Not just separate, but terminate.
I disagree. I am in favor of optional trailing commas rather than
mandatory ones.
All the reasonable languages allow>
trailing commas.
Are your sure that C Standard does not allow trailing commas?
That is, they are obviously legal in initializer lists.

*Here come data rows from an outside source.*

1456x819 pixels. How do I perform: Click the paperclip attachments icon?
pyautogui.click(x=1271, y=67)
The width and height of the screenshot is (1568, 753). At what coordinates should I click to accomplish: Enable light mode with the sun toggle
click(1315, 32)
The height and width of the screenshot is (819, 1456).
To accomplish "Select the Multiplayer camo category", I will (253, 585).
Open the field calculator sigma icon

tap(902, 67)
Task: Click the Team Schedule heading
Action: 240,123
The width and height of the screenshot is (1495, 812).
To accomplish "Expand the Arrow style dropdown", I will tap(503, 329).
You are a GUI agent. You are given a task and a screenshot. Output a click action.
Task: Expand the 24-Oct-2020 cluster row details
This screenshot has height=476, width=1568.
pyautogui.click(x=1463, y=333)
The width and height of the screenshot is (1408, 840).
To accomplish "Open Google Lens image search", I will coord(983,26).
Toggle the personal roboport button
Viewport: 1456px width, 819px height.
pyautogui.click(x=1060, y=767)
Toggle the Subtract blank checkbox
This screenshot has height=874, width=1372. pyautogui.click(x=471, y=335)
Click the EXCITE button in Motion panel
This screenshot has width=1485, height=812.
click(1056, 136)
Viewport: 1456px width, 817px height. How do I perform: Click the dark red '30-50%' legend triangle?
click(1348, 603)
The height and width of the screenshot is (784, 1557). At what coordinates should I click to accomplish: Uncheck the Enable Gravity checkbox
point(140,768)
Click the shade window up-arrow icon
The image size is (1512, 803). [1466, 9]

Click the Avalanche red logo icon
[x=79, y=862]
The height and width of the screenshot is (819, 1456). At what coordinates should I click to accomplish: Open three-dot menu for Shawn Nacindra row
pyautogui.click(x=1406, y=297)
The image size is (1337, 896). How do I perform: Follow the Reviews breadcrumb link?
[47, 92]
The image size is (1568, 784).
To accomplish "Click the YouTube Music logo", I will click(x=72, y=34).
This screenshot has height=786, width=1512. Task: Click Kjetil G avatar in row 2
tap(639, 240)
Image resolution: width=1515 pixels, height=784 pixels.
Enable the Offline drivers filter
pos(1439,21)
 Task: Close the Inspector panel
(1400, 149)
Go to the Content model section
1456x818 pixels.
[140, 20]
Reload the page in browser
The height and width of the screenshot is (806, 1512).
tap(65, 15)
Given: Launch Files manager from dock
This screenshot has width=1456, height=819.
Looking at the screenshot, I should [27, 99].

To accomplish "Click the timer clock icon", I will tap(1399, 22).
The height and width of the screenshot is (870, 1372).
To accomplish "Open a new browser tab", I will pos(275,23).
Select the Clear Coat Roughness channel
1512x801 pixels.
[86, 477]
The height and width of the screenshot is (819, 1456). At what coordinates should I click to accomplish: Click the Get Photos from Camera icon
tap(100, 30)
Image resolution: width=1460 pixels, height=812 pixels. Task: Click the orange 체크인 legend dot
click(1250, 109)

All compilers that I tried reject trailing comma in function calls.
>
For example
>
void bar(int);
void foo(void) {
bar(1,);
}
>
MSVC:
comma.c(3): error C2059: syntax error: ')'
>
clang:
comma.c:3:9: error: expected expression
3 | bar(1,);
| ^
>
gcc:
comma.c: In function 'foo':
comma.c:3:9: error: expected expression before ')' token
3 | bar(1,);
| ^
comma.c:3:3: error: too many arguments to function 'bar'
3 | bar(1,);
| ^~~
comma.c:1:6: note: declared here
1 | void bar(int);
| ^~~
>
But is it (rejection) really required by the Standard? I don't
know.
It is required in the sense that it is a syntax error,
and syntax errors require a diagnostic.
Trailing commas in argument lists and/or parameter lists
could be accepted as an extension, even without giving a
diagnostic as I read the C standard, but implementations
are certainly within their rights to reject them.